Scott was tired of working long hours for little pay in a series of entry level jobs. He was a sales support rep for a software company at the time and decided he needed a career change. When an aptitude test suggested web development as an area of interest, Scott decided to give it a shot.

Without a computer science background, Scott struggled to learn to code with other resources. Then he came across Treehouse and began learning the basics from scratch, which started him down an exciting new career path.

Once Scott built up his skills, he began doing freelance WordPress work for clients. At the same time, he began working at automated digital ad agency platform, OwnLocal, as a support rep. As his front-end skills strengthened, Scott gained confidence and volunteered to help the engineering team with technical tasks. The team was so impressed with his skills, that Scott was promoted to full-time Rails developer.

Today, Scott is part of a fantastic engineering team that challenges him to apply his coding skills daily. He’s learning, gaining experience from his peers, working towards the next phase in his career and he couldn’t be happier.

We caught up with Scott to hear more about his experience transitioning careers and the work he’s doing now.

Scott Hudson

I currently work for a fantastic team that challenges me on a daily basis, and I couldn’t be happier.

What first drew you to the web industry?

My foray into web development isn’t a particularly unusual or interesting one: I was simply tired of the entry level jobs that were available to me at the time. I was working a ton of hours and making very little, learning few real high-level skills, and constantly under pressure to perform well or be let go. I took an aptitude test that recommended web development as an area I would enjoy working in, so I gave it a shot. Once I was committed, I knew that I could absolutely be successful in this industry with a little guidance and a lot of hard work. That’s where Treehouse came in.

What work were you doing when you first joined Treehouse and what encouraged you to learn with us?

I first began learning to code while working as a sales support rep for a mid-size network management software company. I saw the sales engineers well-versed in all things networking making as much as the sales reps without having to keep a quota, so I went out and bought a CCNA study guide and began learning the basics of networking. I found it to be very difficult to learn without having a computer science background or an actual network to tinker with, so I made the switch to web and started learning HTML, CSS, and JavaScript using Treehouse.

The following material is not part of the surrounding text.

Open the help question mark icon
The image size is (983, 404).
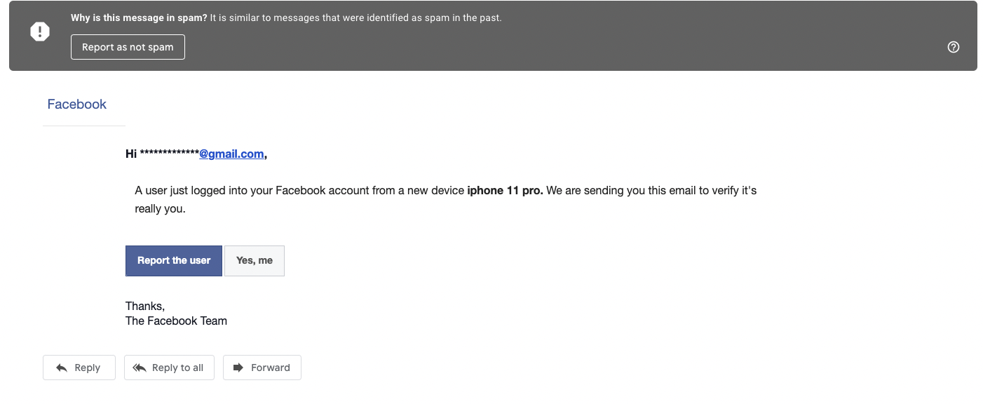pos(953,47)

You now work as a rails developer at a startup. Tell us a little about how your career has evolved since learning with Treehouse and the work you’re doing now.

While taking the Treehouse courses, I started doing freelance custom WordPress work on the side to earn a little extra money. By this time, I had moved to my current company, OwnLocal, as a support rep handling customer interactions. I grew confident enough in my front-end skills to volunteer myself for some of the smaller technical tasks that were on the engineering team’s agenda, thus freeing them up to work on tasks better-suited for their experience level. Soon enough, I was poking around Rails apps trying to figure out the asset pipeline. I was promoted to the engineering team full-time to work on our Rails apps, as well as golang for some of our services.

What has the value of a Treehouse education meant to you?

It’s changed my life in ways I could never have imagined. The opportunities that I’ve been given since learning to code can’t be quantified. It’s not always easy working in tech, but overall I’m so much happier now than I was before learning to code.

What are your plans for the future, and what’s up next on your learning path?

I currently work for a fantastic team that challenges me on a daily basis, and I couldn’t be happier. We’re growing at a tremendous rate at the moment, which poses many unique challenges that we face almost every day. For now, I’m watching far more experienced people solve these problems to gain experience for the future. More specifically, data management and highly-scalable web apps are what I plan to work on for the next phase of my career. Long term, who doesn’t want to start a company and see where it goes?

Is there any advice you’d like to share with new students who are just starting out?

Absolutely.

  1. Learning this stuff is HARD. If it wasn’t, we wouldn’t have the opportunities we do. The first year was the hardest for me because I had to get used to things like error handling and bug hunting. Struggling at first is very normal, don’t be discouraged.
  2. When I started learning to code, I was an incredibly impatient person, which isn’t a helpful character trait for learning this stuff. I had to make serious changes to the way that I approached my coding obstacles in order to succeed personally and professionally.
  3. Find what types of coding skills make you happy and pursue those first and foremost, this was so important for me. I would get really frustrated at times learning JavaScript, so I would put it away and go back to working on a bootstrap project for a couple of days before coming back to trying again. And whenever I did this, I would get a little bit further. Finding something that you can always go back to working on when things get tough is so important to long-term success, IMHO.